Why not? If you're being so paranoid about the origin of a binary, you have to at least acknowledge the fact that you're trusting the compiler in making this comparison.
So let me throw out an idea that might help justify this trust too. Compile the same TrueCrypt sources with a totally different compiler, then use both binaries in a deterministic way and compare the raw encrypted result. (I'm assuming here that the same encryption keys and data will give the same result, but don't know for sure if that's true.)
Create a piss-poor barebones compiler (compiler A) by hand (literally, if possible. punchcards would allow you to hand-verify the contents of the program in a way that is not susceptible to Thompson's attack (there is no risk that your eyes were built with a compromised compiler)) that suffices to compile a compiler that you want to verify (compiler B). Compiler A should to run on hardware that you can trust (need not be x86).
(= ((a-binary b-source) b-source) b-binary)
If you trust a-binary, and you trust b-source, then if that returns true you should be able to trust anything created with b-binary. (a-binary b-source) will not equal b-binary, but ((a-binary b-source) b-source) should.
If the hardware is not executing binaries as described, then all bets are off. Compiler A could, in theory, be build and run on a homebrew CPU (http://www.homebrewcpu.com/), but if you are putting that much effort into this, this better be your hobby...
Let's not forget you need to verify by hand the electrical characteristics & functionality of every logic chip you use to build that homebrew CPU, because the supply chain of basic logic chips is already known to be infected (primarily a QA issue, but clearly a potential vector)
Don't forget the power company. They can cause "spurious" bit flips by momentarily dropping the voltage at just the right instant. Best to use a battery made from potatoes you've grown yourself.
You also need to ensure either the device, or the location you operate the device is rad-hardened. We cannot rule out the possibility that They can control the phases of the sun and introduce errors to your circuit at-will with solar flares.
True, though I suspect you are going to be doing that already since you will undoubtedly fuck up your homebrew CPU in novel ways many times while building it, and spend many hours debugging each piece of it. ;)

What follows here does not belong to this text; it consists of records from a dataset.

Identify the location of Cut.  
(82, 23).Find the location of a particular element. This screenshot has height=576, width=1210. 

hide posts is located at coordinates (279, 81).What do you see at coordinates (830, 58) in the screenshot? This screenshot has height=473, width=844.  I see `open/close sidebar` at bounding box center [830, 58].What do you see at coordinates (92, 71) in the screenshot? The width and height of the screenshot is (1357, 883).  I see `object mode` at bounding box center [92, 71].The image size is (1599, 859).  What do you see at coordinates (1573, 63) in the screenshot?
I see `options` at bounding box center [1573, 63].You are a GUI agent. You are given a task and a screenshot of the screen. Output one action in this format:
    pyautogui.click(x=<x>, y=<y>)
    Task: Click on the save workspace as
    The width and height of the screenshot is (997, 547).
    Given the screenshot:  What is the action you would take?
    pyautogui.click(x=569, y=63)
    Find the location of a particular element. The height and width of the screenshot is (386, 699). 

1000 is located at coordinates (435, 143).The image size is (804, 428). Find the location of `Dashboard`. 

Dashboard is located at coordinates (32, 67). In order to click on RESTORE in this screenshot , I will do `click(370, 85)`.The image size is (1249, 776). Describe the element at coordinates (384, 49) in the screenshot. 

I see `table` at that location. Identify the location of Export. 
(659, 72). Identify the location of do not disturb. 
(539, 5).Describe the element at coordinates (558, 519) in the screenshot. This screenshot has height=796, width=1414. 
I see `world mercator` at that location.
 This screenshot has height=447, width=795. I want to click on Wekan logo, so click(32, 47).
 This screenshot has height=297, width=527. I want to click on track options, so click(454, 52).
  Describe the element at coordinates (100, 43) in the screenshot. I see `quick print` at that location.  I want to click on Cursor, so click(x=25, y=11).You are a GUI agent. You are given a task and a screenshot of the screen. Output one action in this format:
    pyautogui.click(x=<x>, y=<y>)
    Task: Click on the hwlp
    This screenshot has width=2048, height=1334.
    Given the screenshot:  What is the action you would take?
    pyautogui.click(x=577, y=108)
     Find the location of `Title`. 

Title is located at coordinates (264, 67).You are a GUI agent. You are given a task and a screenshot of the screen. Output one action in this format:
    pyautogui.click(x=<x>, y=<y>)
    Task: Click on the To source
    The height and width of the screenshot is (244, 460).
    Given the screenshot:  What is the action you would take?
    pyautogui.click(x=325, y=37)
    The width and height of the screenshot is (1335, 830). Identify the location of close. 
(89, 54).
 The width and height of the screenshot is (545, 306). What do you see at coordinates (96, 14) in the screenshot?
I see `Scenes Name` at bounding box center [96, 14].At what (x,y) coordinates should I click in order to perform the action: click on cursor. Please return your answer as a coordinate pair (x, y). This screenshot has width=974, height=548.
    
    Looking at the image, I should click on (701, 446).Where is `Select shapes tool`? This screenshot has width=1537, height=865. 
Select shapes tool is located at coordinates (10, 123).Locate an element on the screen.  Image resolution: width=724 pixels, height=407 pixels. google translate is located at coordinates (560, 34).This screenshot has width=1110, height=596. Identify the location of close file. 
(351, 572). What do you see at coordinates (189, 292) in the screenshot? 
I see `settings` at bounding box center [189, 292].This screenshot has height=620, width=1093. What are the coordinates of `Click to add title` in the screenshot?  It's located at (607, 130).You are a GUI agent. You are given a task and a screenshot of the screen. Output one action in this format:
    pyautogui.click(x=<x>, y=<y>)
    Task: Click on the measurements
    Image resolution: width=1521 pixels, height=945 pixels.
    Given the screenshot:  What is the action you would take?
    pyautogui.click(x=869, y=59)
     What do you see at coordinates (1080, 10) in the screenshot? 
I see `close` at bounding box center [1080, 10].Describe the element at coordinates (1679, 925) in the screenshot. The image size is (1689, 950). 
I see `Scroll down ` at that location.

If all of those compilers share an ancestor compiler (in other words, if we think GCC is compromised and if Clang was originally bootstrapped with a compromised GCC), then I don't think that would be effective (although code that 'infects' not just future compilers of the same family (GCC that 'infects' future GCC's) but also any future compiler would be incredibly clever, to put it mildly).
Even if that were not the case, if the hypothesis is that GCC was compromised at some point in the past by a shadowy organization, then you have to consider the possibility that this shadowy organization also got to the other compilers. I think that is where probability steps in though; how confident are you that at least some of the compilers are still safe (or perhaps, at least compromised in conflicting ways)?
The TCC binary is small enough that it is eminently tractable to inspect it all by hand (or with IDA Pro if you are the rich kind of hacker). Binaries aren't black boxes, they're just code, only like it's written by a demented cowboy coder with really bad taste in variable names.
The problem is that hypothetically any tools you use on a computer could be compromised (by their compiler, or otherwise) to not show you truthful results on your screen. IDA Pro (and other tools at your disposal) may recognize certain patterns in binaries and know to show you a transformation of those patterns instead. This transformation would essentially be the reverse of the transformation that the compiler performs.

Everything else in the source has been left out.